3. Restrictive Covenants and
Confidentiality. The Executive
acknowledges and Company agrees that the restrictive covenants contained in
Sections 7 and 8 of the Employment Agreement (the "Restrictive Covenants") shall
not survive the Executive's resignation from employment; provided, however, that
covenants between the parties concerning confidentiality and non-disclosure
shall remain in full force and effect to the extent that the covenants protect
confidentiality and prohibit specific disclosures.
4. Return of Company
Property. The Executive
represents and warrants that he has returned all property belonging to the
Company, including, but not limited to, all keys, access cards, office
equipment, computers, cellular telephones, notebooks, documents, records, files,
written materials, electronic information, credit cards bearing the Company's
name, and other Company property (originals or copies in whatever form) in the
Executive's possession or under the Executive's control.

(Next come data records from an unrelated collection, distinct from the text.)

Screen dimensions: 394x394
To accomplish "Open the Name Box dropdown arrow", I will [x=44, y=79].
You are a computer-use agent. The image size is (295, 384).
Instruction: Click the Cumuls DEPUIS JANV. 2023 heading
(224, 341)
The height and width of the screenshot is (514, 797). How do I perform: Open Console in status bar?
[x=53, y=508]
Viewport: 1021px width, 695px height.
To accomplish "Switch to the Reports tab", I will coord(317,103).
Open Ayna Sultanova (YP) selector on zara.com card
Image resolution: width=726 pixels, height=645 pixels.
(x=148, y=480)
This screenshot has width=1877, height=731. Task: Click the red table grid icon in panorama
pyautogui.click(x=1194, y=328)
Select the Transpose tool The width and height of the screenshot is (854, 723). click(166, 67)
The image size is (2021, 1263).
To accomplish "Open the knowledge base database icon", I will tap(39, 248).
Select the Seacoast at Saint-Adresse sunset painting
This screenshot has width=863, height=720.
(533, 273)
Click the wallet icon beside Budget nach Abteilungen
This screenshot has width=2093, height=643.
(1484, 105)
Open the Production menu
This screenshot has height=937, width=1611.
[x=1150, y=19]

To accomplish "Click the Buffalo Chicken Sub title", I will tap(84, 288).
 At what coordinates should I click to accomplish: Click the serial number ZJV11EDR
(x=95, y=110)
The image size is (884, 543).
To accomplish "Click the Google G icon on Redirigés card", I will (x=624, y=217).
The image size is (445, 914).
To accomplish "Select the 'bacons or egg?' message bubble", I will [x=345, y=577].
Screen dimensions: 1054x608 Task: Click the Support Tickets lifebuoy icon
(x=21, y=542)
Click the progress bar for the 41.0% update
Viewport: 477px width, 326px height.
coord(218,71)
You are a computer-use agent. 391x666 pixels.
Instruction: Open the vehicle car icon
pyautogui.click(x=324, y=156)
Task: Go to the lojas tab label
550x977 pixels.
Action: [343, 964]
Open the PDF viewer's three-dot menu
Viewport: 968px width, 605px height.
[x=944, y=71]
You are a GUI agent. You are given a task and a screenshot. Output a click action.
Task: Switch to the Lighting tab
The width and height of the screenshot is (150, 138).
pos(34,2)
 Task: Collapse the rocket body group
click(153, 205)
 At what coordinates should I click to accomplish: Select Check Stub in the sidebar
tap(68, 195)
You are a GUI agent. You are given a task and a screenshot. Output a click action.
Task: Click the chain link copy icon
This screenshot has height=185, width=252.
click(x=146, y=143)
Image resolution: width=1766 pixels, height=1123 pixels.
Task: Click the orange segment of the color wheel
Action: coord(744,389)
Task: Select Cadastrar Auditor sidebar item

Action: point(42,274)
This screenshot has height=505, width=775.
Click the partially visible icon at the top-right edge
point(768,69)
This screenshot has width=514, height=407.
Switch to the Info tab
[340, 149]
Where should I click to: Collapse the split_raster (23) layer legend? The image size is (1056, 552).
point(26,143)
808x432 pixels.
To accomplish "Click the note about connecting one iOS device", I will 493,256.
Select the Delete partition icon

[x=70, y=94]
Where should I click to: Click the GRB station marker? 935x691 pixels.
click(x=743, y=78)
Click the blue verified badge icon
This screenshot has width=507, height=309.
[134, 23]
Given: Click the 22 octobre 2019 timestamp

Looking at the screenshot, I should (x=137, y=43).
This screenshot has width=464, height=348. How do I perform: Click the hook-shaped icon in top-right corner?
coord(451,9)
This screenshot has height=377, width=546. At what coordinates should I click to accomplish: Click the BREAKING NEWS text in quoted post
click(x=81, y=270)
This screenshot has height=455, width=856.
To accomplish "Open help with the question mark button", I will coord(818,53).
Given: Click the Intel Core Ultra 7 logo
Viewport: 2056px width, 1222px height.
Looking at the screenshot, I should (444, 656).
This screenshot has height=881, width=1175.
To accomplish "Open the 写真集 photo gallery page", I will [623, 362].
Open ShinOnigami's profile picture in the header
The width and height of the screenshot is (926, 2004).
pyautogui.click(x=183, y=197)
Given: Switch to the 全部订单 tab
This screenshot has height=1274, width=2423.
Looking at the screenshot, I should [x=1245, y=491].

5. Cooperation. The Executive
further agrees that, subject to reimbursement of his reasonable expenses, he
will cooperate fully with the Company and its counsel with respect to any matter
(including litigation, investigations, or governmental proceedings) in which the
Executive was in any way involved during his employment with the Company;
provided that such cooperation shall not unreasonably interfere with Executive's
employment with another employer after resignation of his employment with the
Company. The Executive shall render such cooperation in a timely manner on
reasonable notice from the Company.
6. Rescission
Right. The Executive expressly acknowledges and recites that
(a) he has read and understands the terms of this Agreement in its entirety, (b)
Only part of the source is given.